| What you should do |
What you give back should be exactly the lines from the one with "Task: Open the USDT currency dropdown" through the end of the data, without the pictures.

+--

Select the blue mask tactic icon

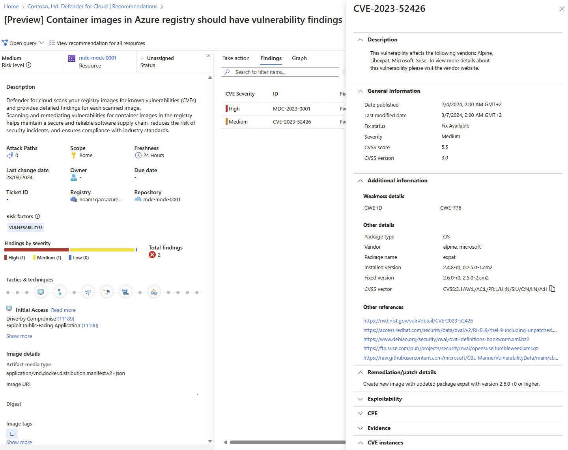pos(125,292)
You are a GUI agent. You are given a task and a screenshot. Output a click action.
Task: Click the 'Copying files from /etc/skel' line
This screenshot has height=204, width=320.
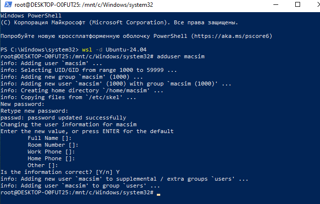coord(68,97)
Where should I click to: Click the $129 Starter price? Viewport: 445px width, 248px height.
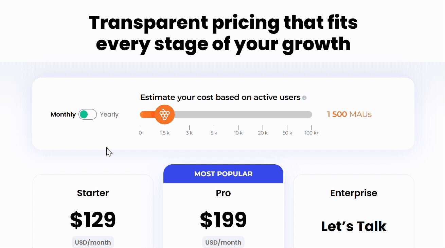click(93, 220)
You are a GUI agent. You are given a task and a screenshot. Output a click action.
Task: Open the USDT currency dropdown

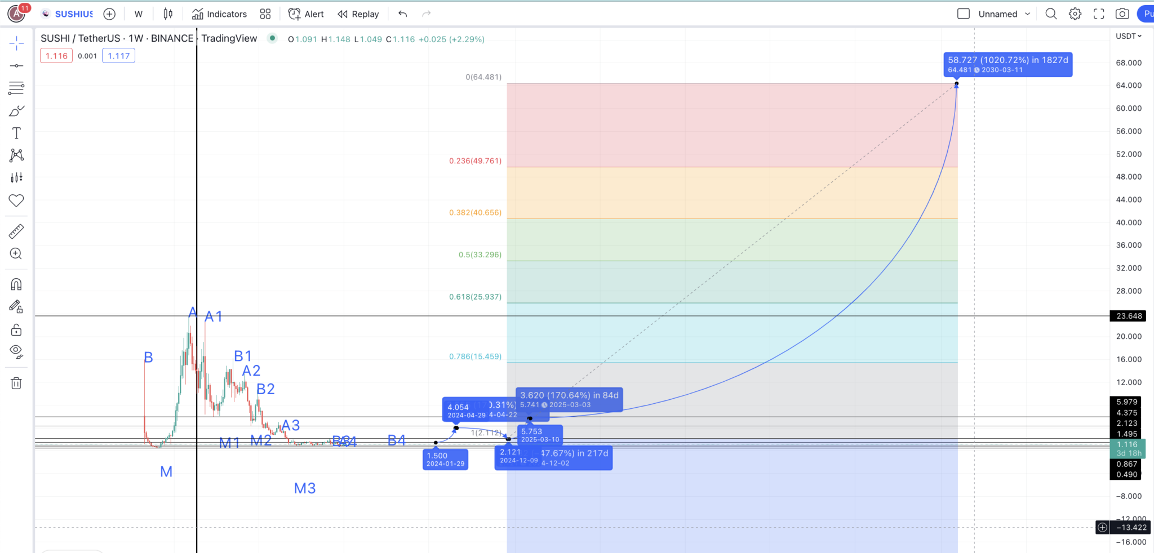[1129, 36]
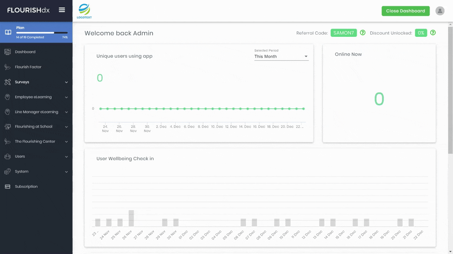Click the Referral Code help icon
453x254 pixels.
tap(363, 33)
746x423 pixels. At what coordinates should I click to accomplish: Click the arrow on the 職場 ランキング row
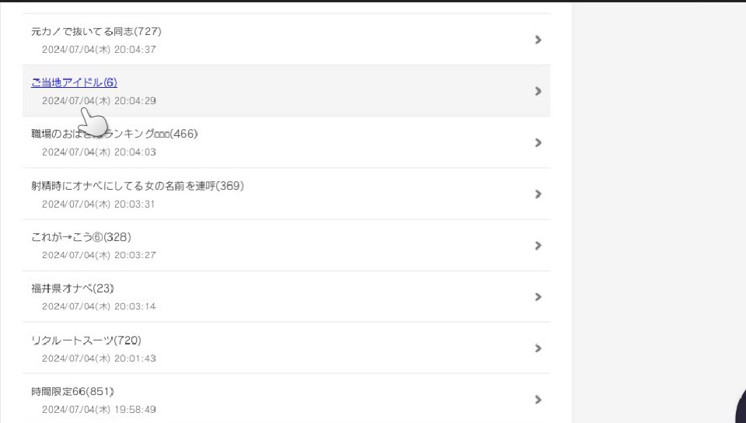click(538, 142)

+--

| Task output |
Task: Open the USDT currency dropdown

[1129, 36]
Click the Referral Code help icon
453x254 pixels.
tap(363, 33)
746x423 pixels. At what coordinates should I click to accomplish: Click the arrow on the 職場 ランキング row
click(538, 142)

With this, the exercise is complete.